What is Vladimir Putin’s vision for post-Putin Russia? Could he imagine the next leader of Russia being picked in free and fair elections? Does he fear a palace coup or violent street protests?
We cannot know what is in Putin’s mind, but we are free to speculate. “Every self-respecting intelligence should have a full-time Putinologist,” Richard Laurie wrote recently, “and one reason is that President Vladimir Putin alone rules Russia. What he says goes.”
It is thus not surprising that most of those who try to explain today’s Russia end up writing Putin’s biography, the life story of a mystery-ridden former KGB colonel who came out of nowhere and now has nowhere else to go. Today getting Russia right means getting Putin right. His biographies seek to describe not just what has happened, but what is going to happen.
Fiona Hill and Clifford Gaddy’s new book Mr. Putin: Operative in the Kremlin (Brookings Institution Press, £19.99) is the Putin biography that best answers this last question. It is a smart and thoughtful piece of work. The writers, who also co-authored the highly praised The Siberia Curse: How Communist Planners Left Russia Out in the Cold, do their best to put Putin’s actions and inactions in the bigger context of Russian society’s choices in the last two decades.
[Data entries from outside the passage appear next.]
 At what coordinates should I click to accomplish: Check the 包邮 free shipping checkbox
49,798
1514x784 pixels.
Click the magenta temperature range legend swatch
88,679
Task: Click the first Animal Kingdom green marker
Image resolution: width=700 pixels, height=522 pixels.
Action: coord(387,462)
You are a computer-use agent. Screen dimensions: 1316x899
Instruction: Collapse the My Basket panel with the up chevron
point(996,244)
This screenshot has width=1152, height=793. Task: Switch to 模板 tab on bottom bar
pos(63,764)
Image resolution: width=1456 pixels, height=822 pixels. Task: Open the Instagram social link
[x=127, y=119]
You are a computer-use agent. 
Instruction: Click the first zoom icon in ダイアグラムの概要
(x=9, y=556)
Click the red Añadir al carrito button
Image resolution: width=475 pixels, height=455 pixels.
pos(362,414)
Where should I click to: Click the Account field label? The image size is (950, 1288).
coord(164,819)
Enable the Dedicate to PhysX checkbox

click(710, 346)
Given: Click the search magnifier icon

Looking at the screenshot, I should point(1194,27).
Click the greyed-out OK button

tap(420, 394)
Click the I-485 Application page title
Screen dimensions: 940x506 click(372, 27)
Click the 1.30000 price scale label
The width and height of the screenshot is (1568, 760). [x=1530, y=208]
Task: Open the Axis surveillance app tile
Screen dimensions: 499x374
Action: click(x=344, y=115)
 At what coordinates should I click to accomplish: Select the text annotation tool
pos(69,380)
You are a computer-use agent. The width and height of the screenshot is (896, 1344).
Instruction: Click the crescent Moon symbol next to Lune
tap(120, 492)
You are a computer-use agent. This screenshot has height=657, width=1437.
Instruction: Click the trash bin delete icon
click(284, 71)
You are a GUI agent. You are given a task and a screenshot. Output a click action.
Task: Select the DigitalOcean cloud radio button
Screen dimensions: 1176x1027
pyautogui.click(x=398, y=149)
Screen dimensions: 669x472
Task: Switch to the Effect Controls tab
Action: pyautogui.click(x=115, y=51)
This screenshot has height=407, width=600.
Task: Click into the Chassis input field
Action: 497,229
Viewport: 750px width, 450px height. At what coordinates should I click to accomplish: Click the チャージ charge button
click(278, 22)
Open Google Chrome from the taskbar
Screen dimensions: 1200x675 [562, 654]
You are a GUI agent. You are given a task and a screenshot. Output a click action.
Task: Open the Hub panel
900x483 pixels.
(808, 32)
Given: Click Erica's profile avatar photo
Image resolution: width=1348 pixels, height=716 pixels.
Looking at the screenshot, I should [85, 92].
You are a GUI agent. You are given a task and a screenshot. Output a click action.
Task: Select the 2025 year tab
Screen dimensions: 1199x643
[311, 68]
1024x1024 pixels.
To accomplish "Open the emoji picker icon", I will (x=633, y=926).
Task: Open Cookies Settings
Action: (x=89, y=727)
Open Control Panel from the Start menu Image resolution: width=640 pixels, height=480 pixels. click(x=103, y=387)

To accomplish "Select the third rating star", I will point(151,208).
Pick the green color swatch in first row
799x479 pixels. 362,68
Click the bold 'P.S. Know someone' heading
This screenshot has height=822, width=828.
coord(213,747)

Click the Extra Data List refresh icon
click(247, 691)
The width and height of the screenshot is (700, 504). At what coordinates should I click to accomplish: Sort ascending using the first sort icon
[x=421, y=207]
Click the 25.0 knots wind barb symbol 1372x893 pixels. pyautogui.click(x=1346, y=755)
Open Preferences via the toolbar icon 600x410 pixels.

Hill and Gaddy’s starting point is the insight that what shapes Putin’s policy is not ideology, but experience. Interpreting experiences is the formula of the book. “Putin shaped his own fate, in large part because of the nature of his core identities,” they write. So for them, telling Putin’s story means constructing his core identities: the statist, the history man, the survivalist, the outsider, the free marketeer and the case officer.
1. Putin the statist
Putin’s statism is not a legacy of his KGB upbringing, nor a longing for the Soviet past. It is an expression of Russian society’s rejection of state failure in the first post-communist decade. This fear of state failure best explains why President Yeltsin appointed Putin as his successor but also why the majority of Russians welcomed a former KGB colonel as their leader.
But as memories of the 1990s fade, Putin’s popularity declines. Sovereignty, not just prosperity, was at the heart of Putin’s pact with the Russian people. In 2000, Russians longed for a state that could be respected.
2. Putin the history man
Contrary to many of Putin’s critics who see him as an accidental ruler suffering from greedy presentism, Hill and Giddy portray him as a history man: someone who is aware of his historical role and is pre-occupied with Russian history, but is unable to deliver a compelling vision for 21st-century Russia. For Putin there is nothing stange about the idea that Russian citizens should celebrate the battle of Stalingrad one week and the anniversary of the Romanov dynasty the next. He looks at Russian history mostly as an instrument for the country’s survival.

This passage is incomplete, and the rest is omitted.